╭──

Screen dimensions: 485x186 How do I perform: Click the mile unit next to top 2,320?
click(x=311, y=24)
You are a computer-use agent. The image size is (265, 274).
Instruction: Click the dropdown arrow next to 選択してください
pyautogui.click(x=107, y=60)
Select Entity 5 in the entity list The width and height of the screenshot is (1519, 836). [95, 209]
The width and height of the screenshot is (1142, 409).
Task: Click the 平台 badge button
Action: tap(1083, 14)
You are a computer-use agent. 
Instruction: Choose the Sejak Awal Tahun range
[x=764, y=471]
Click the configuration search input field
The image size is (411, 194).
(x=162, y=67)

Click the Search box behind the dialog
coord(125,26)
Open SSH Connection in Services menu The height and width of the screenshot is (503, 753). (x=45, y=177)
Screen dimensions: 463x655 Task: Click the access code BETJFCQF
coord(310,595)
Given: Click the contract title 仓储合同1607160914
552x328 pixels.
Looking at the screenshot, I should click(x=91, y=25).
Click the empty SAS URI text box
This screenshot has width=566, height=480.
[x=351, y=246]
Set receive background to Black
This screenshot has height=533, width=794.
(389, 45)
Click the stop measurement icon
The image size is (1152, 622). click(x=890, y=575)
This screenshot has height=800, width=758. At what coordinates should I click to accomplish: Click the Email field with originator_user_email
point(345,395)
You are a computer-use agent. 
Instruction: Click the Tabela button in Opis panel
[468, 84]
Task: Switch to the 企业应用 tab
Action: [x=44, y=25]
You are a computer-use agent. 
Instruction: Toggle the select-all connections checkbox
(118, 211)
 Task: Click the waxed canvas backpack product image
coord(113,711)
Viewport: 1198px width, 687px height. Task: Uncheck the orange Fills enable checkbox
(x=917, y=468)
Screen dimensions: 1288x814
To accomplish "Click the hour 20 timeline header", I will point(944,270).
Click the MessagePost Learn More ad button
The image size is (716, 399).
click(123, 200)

╰──

— WHAT IS REQUIRED —
In the entries above, find the line with "Task: Click the waxed" and the line with "Screen dimensions: 1288x814", then restate word for word both of them and every line between, with nothing more.

— RESULT OF THIS EXERCISE —
 Task: Click the waxed canvas backpack product image
coord(113,711)
Viewport: 1198px width, 687px height. Task: Uncheck the orange Fills enable checkbox
(x=917, y=468)
Screen dimensions: 1288x814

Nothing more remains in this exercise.